If there are certain truths that cannot be uttered on the right, even by the Prime Minister, for fear of upsetting people, there are similarly facts that no one can utter on the left without incurring the collective wrath of their ideological colleagues. Here they are:
1. “Stopping the boats” was a huge success in terms of preventing loss of life among asylum seekers.
The great unmentionable of the left: Operation Sovereign Borders not merely stopped the boats, it stopped asylum seekers drowning and restored confidence to Australia’s border control. Attempts to claim it merely shifted drownings elsewhere have never been borne out.
2. Labor was wrong on the GST and we have an inferior tax system to show for it.
In 1993 Keating declared the election was a referendum on the GST and if the Liberals won, Labor wouldn’t oppose it. Kim Beazley failed to do the same in 1998 and Labor’s opposition gave us Meg Lees’ nanny state GST.
3. Capitalism has lifted hundreds of millions of people out of poverty around the world.

Data rows:
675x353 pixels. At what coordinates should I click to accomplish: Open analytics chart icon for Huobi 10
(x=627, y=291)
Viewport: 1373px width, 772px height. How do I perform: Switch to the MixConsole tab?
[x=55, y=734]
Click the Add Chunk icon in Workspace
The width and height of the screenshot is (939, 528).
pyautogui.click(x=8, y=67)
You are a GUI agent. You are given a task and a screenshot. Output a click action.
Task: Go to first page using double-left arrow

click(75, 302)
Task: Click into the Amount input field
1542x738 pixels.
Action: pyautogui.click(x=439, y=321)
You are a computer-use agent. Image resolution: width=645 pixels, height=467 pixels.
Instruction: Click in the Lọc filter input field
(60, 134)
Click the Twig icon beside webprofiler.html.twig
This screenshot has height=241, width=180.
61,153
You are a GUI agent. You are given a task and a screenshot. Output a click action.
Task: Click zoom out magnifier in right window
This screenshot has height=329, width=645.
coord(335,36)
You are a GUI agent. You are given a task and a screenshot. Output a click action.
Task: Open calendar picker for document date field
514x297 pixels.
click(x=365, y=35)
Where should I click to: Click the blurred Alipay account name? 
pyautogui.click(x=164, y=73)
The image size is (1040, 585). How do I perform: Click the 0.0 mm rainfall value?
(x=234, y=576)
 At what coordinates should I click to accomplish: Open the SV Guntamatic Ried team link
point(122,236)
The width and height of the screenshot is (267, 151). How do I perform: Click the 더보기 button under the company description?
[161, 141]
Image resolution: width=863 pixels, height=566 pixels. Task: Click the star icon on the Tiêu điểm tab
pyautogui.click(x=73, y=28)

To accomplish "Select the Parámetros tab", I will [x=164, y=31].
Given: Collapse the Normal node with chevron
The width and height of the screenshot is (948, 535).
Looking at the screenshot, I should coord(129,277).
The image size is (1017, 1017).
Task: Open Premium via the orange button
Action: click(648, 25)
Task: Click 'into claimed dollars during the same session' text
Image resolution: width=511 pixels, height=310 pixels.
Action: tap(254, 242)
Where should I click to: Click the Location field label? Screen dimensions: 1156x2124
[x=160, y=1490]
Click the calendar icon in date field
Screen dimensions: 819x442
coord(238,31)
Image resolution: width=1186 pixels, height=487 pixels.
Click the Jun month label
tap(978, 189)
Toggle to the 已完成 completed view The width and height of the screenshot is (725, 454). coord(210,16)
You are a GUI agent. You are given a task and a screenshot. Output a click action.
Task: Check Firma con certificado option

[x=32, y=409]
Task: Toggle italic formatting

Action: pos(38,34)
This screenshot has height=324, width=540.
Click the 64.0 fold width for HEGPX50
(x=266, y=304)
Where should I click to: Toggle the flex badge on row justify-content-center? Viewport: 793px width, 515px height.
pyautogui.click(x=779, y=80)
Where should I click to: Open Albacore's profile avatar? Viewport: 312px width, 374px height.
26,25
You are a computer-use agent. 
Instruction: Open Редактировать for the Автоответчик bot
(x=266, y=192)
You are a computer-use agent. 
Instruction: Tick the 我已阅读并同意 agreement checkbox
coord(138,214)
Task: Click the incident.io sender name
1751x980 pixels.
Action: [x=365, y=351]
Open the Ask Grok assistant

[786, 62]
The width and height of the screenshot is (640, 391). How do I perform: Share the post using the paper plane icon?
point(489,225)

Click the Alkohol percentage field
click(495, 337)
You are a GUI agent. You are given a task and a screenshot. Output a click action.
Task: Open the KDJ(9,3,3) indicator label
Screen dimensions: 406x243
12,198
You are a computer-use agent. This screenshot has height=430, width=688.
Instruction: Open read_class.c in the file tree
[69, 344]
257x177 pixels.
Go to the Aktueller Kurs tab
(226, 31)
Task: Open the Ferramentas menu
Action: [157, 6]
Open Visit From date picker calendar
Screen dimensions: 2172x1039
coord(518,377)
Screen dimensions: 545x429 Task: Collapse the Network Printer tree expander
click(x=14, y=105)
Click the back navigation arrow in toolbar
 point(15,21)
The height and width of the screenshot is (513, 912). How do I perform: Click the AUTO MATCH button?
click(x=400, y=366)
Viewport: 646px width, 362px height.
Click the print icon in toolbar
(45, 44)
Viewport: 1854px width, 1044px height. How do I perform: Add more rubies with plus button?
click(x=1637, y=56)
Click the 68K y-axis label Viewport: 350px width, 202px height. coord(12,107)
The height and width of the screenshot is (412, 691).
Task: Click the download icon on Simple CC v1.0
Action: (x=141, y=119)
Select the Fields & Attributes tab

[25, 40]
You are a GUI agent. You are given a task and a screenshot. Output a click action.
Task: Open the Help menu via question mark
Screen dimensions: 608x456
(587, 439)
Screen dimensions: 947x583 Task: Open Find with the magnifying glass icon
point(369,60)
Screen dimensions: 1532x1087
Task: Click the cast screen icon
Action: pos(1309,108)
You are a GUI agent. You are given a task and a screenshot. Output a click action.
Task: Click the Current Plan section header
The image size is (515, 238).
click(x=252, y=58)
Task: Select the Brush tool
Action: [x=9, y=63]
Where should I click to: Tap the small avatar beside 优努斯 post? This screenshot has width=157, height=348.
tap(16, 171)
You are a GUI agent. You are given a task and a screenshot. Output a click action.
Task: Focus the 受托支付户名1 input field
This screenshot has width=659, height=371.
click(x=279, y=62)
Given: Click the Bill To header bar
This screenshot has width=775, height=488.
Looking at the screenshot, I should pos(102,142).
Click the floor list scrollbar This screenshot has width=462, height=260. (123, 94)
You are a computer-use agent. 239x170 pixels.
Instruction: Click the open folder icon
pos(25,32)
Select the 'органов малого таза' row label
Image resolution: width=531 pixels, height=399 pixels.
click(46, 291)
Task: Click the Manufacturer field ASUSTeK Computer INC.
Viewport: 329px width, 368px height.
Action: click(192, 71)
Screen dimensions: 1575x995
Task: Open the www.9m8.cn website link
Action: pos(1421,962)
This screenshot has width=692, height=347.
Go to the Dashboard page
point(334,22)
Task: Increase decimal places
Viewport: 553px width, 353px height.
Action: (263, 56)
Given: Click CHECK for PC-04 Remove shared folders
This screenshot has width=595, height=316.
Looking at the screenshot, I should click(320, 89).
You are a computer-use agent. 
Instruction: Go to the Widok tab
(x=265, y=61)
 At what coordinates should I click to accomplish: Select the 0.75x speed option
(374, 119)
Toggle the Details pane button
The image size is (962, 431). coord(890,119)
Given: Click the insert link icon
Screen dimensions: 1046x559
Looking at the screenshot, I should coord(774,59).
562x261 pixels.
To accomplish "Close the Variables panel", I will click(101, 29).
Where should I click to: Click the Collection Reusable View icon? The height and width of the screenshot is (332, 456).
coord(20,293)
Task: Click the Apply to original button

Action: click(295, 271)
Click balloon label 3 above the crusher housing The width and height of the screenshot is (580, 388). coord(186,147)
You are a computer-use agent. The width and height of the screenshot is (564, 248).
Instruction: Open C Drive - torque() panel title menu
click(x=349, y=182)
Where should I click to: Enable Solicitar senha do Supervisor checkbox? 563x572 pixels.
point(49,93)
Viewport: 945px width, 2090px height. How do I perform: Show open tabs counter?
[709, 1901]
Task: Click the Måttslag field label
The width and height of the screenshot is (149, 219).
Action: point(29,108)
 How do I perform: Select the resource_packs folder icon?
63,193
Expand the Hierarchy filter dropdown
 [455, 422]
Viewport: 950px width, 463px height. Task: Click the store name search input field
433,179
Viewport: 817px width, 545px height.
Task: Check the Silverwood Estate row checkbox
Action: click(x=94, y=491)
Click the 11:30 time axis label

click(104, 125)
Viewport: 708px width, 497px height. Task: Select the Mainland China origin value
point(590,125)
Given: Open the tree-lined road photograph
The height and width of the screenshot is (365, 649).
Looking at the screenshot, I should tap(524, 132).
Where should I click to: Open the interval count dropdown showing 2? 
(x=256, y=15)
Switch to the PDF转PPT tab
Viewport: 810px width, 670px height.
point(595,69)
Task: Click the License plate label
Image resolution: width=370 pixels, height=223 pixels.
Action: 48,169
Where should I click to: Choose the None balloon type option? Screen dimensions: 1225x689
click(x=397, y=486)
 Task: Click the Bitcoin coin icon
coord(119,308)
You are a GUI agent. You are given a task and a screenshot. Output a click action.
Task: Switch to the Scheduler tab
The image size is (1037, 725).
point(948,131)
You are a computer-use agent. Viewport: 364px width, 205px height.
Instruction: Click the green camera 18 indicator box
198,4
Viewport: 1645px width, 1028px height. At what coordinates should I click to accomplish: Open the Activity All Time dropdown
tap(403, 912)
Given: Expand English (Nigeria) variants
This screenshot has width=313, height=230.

Task set:
[1] Print the part of the commentary on the left between "If there are" and "been borne out.", inclusive.
[2] Answer these from the commentary on the left:
(a) Which operation does it say stopped asylum seekers drowning?
(b) In what year did Keating declare the election a referendum on the GST?
(c) Whose name does it attach to the "nanny state GST"?

Responses for each task:
[1]
If there are certain truths that cannot be uttered on the right, even by the Prime Minister, for fear of upsetting people, there are similarly facts that no one can utter on the left without incurring the collective wrath of their ideological colleagues. Here they are:
1. “Stopping the boats” was a huge success in terms of preventing loss of life among asylum seekers.
The great unmentionable of the left: Operation Sovereign Borders not merely stopped the boats, it stopped asylum seekers drowning and restored confidence to Australia’s border control. Attempts to claim it merely shifted drownings elsewhere have never been borne out.

[2]
(a) Operation Sovereign Borders
(b) 1993
(c) Meg Lees